• **CHALLENGE**:
Please reproduce all of the data below word for word, changing nothing.

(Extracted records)
━━━━━━━━━━
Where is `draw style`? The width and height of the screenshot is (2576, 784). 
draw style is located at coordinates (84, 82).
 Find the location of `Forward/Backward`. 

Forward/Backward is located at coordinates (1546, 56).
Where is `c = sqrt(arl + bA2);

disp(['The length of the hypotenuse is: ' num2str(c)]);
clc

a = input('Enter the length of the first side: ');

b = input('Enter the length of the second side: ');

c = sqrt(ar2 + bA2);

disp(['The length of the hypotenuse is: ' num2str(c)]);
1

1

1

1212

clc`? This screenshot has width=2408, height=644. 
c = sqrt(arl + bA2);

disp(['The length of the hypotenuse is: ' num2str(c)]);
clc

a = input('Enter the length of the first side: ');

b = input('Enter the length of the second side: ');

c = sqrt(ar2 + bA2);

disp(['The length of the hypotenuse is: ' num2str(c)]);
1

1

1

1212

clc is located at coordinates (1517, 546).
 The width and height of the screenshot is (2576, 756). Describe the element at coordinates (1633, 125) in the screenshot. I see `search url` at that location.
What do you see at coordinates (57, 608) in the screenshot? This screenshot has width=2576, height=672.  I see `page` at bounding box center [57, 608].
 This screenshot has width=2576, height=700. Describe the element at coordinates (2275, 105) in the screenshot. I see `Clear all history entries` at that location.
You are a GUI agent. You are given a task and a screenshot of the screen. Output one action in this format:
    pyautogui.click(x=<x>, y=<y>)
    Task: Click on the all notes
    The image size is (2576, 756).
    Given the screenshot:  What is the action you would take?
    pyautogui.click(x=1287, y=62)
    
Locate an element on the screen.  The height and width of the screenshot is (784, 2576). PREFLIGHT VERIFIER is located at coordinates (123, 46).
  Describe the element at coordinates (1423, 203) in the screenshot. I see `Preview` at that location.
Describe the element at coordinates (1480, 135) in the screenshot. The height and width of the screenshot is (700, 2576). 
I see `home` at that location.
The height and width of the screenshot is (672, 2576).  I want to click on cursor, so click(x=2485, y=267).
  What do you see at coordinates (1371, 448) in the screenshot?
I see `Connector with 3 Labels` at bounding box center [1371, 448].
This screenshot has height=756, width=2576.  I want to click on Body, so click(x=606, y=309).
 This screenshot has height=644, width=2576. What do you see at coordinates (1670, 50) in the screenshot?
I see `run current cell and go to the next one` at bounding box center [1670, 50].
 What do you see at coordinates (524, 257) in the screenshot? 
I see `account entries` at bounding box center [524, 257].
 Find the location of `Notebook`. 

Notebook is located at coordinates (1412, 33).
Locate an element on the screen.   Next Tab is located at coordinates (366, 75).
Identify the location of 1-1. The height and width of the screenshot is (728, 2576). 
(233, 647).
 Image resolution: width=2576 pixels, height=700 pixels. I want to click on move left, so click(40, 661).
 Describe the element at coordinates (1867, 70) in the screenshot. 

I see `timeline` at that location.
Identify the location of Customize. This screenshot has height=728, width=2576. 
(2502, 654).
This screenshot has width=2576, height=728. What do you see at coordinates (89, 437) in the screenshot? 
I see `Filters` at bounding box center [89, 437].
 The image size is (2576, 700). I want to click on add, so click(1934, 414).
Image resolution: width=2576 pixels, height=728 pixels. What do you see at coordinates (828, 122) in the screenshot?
━━━━━━━━━━
• **RESULT**:
Where is `draw style`? The width and height of the screenshot is (2576, 784). 
draw style is located at coordinates (84, 82).
 Find the location of `Forward/Backward`. 

Forward/Backward is located at coordinates (1546, 56).
Where is `c = sqrt(arl + bA2);

disp(['The length of the hypotenuse is: ' num2str(c)]);
clc

a = input('Enter the length of the first side: ');

b = input('Enter the length of the second side: ');

c = sqrt(ar2 + bA2);

disp(['The length of the hypotenuse is: ' num2str(c)]);
1

1

1

1212

clc`? This screenshot has width=2408, height=644. 
c = sqrt(arl + bA2);

disp(['The length of the hypotenuse is: ' num2str(c)]);
clc

a = input('Enter the length of the first side: ');

b = input('Enter the length of the second side: ');

c = sqrt(ar2 + bA2);

disp(['The length of the hypotenuse is: ' num2str(c)]);
1

1

1

1212

clc is located at coordinates (1517, 546).
 The width and height of the screenshot is (2576, 756). Describe the element at coordinates (1633, 125) in the screenshot. I see `search url` at that location.
What do you see at coordinates (57, 608) in the screenshot? This screenshot has width=2576, height=672.  I see `page` at bounding box center [57, 608].
 This screenshot has width=2576, height=700. Describe the element at coordinates (2275, 105) in the screenshot. I see `Clear all history entries` at that location.
You are a GUI agent. You are given a task and a screenshot of the screen. Output one action in this format:
    pyautogui.click(x=<x>, y=<y>)
    Task: Click on the all notes
    The image size is (2576, 756).
    Given the screenshot:  What is the action you would take?
    pyautogui.click(x=1287, y=62)
    
Locate an element on the screen.  The height and width of the screenshot is (784, 2576). PREFLIGHT VERIFIER is located at coordinates (123, 46).
  Describe the element at coordinates (1423, 203) in the screenshot. I see `Preview` at that location.
Describe the element at coordinates (1480, 135) in the screenshot. The height and width of the screenshot is (700, 2576). 
I see `home` at that location.
The height and width of the screenshot is (672, 2576).  I want to click on cursor, so click(x=2485, y=267).
  What do you see at coordinates (1371, 448) in the screenshot?
I see `Connector with 3 Labels` at bounding box center [1371, 448].
This screenshot has height=756, width=2576.  I want to click on Body, so click(x=606, y=309).
 This screenshot has height=644, width=2576. What do you see at coordinates (1670, 50) in the screenshot?
I see `run current cell and go to the next one` at bounding box center [1670, 50].
 What do you see at coordinates (524, 257) in the screenshot? 
I see `account entries` at bounding box center [524, 257].
 Find the location of `Notebook`. 

Notebook is located at coordinates (1412, 33).
Locate an element on the screen.   Next Tab is located at coordinates (366, 75).
Identify the location of 1-1. The height and width of the screenshot is (728, 2576). 
(233, 647).
 Image resolution: width=2576 pixels, height=700 pixels. I want to click on move left, so click(40, 661).
 Describe the element at coordinates (1867, 70) in the screenshot. 

I see `timeline` at that location.
Identify the location of Customize. This screenshot has height=728, width=2576. 
(2502, 654).
This screenshot has width=2576, height=728. What do you see at coordinates (89, 437) in the screenshot? 
I see `Filters` at bounding box center [89, 437].
 The image size is (2576, 700). I want to click on add, so click(1934, 414).
Image resolution: width=2576 pixels, height=728 pixels. What do you see at coordinates (828, 122) in the screenshot?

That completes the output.